Sonia – France – 28/04/2020

Apporter mon témoignage, pour quoi faire?
Je ne suis pas aussi enthousiaste que toutes ces personnes face au confinement et plutôt en colère ….
Alors est-il réellement opportun?

Je m’explique…

Le confinement pour moi a été pour commencer la réunion de mon équipe afin de définir notre plan d’action, création de mails de classe, transmission de pochettes papier aux familles, instauration de permanences… Puis le déménagement de quelques dossiers à la maison, puis au fil des jours, confrontée à l’interdiction par ma hiérarchie de me rendre à l’école, le déménagement total de mon bureau.

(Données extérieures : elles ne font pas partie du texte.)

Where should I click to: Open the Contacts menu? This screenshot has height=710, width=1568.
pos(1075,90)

Cela a été aussi une grande adaptation, gérer une équipe à distance, à coups de mails, de visioconférences, de tableaux organisationnels, trancher, faire des choix en essayant d’être juste… Pour par exemple, désigner la collègue qui sera confrontée chaque semaine aux familles pour transmettre les pochettes papier (donc potentiellement en contact avec le virus)…

Mais également garder le contact avec toutes nos familles, se les répartir pour les contacter individuellement par téléphone afin de leur expliquer que leurs enfants allaient devoir travailler à partir d’un smartphone, faute d’équipements…

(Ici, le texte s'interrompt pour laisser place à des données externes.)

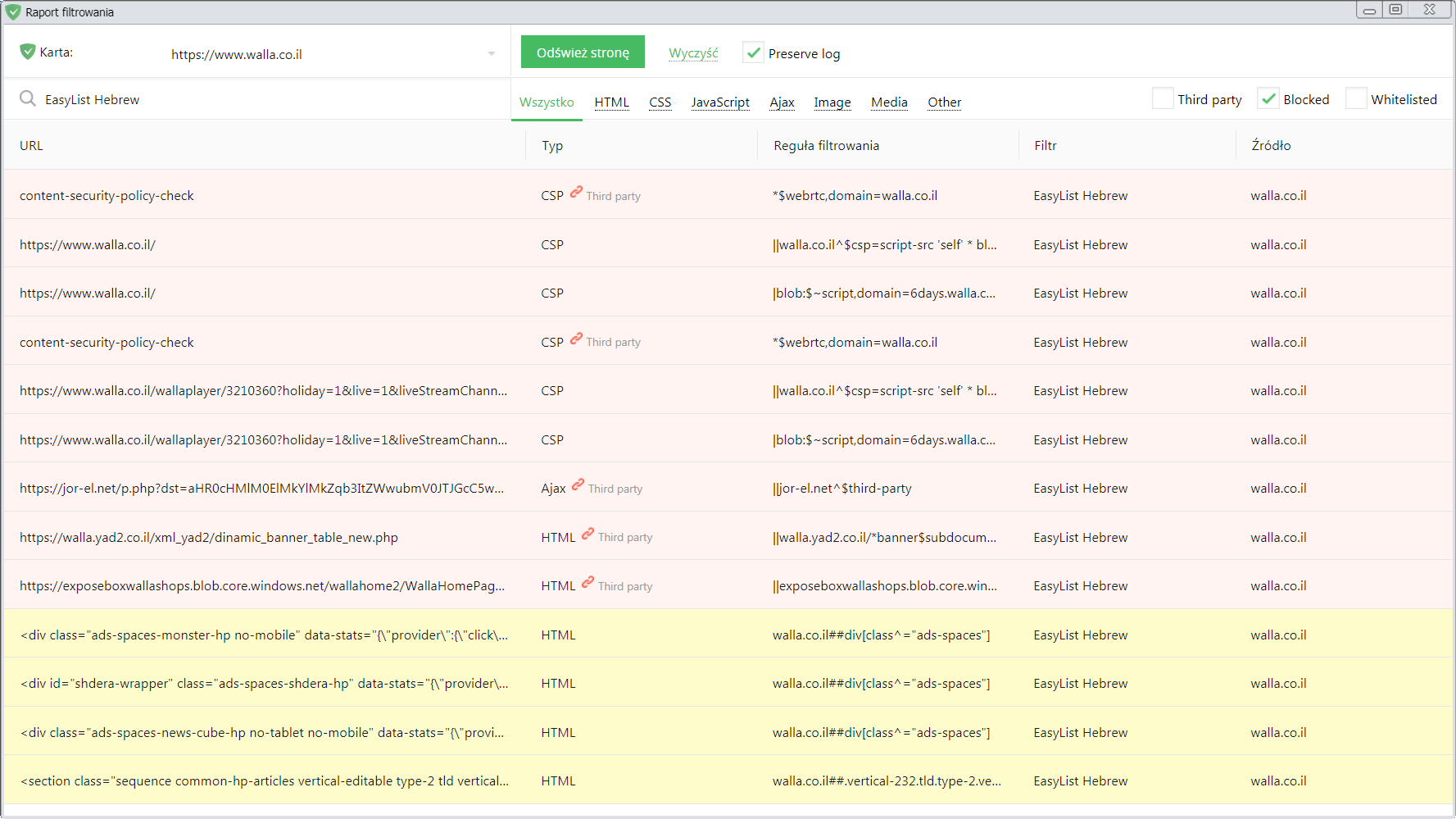
Task: Switch to the Media filter tab
Action: click(889, 102)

Nous n’étions pas prêts… Familles non équipées, enseignants avec du matériel désuet, sans formation sur l’ENT, sur les classes virtuelles…

Mais on l’a fait et je suis fière de mon équipe, création de classes virtuelles, de padlets, de bookcreators, de pochettes papier pour les familles qui ne pouvaient se connecter… On a fait un boulot considérable, des heures et des heures…

Quand en parallèle pour gérer mes propres enfants (CP et CM2) nous ne recevions qu’un mail par semaine contenant un emploi du temps de ministre et ses pièces jointes à imprimer ou des documents à concevoir (heureusement je suis de la partie, mais quelle injustice pour les autres parents…) puis silence radio jusqu’au mail suivant, sans aucun autre lien avec leurs enseignants…

M’entendre dire lors d’une conversation que les remplaçants (sans doute pas tous..), n’avaient pas donné signe de vie pour aider et que l’on n’y pouvait rien… Puis raccrocher, me poser, réfléchir et me dire comment ça on n’y peut rien ??? Mais quelle injustice encore ! Et la colère monte face à l’impuissance…

Avoir enfin trouvé une organisation qui roule et apprendre finalement qu’il y a contre ordre et qu’il faut tout recommencer…

Ecouter les médias, apprendre que les élèves fragiles, non connectés vont reprendre, mais peut-être pas les autres… Finalement, les familles aisées et connectées sont préservées et les autres sont sacrifiées ? Où est l’égalité ? Dans quel but finalement ? Contaminer les plus fragiles ?! Je m’interroge…

Alors non le confinement n’a pas été pour moi un moyen de me ressourcer, bien au contraire… Je ne suis pas comme ces gens qui se retrouvent face à eux-mêmes pour penser, se remettre en question, lire… Non, entre ma vie professionnelle et ma vie de maman, télétravail plus école à la maison, j’avoue que les journées ont été bien remplies… Pas de place pour l’ennui…

Ceci jusqu’à la veille des vacances où l’on apprend par la presse et les réseaux sociaux que les écoles ouvriront le 11 mai, qu’une grande part organisationnelle sera laissée aux écoles et aux municipalités. Puis le blanc, le vide total, plus de mails … Le vide sidéral…. Hormis les échanges de mails avec les collègues pour partager nos inquiétudes…

Puis on entend, rentrée sur la base du volontariat… D’accord, très bien, mais que faire quand on est parent et enseignant, que faisons-nous de nos enfants ?! Avons-nous réellement le choix ???

À ce jour, aucune information hormis que les classes vont être désinfectées, nous sommes laissés seuls face à nous mêmes avec toutes nos interrogations et la consultation des médias comme seules réponses…

Alors je me questionne… Je suis tourmentée par différentes émotions, lassitude, tristesse, colère mais très peu de joie ou de gaieté lorsque je pense aux semaines à venir…

Mais pas d’inquiétude, car malgré ce tableau noir, je profite quand même des joies de la vie de tous les jours, et je garde l’espoir… J’ai la chance de vivre en maison avec du terrain et une grande terrasse, le confinement est sans doute moins douloureux pour moi que pour d’autres de ce côté-là…

Sonia, une directrice de 8 classes (15 enseignants) en quartier prioritaire de la ville quelque part en France.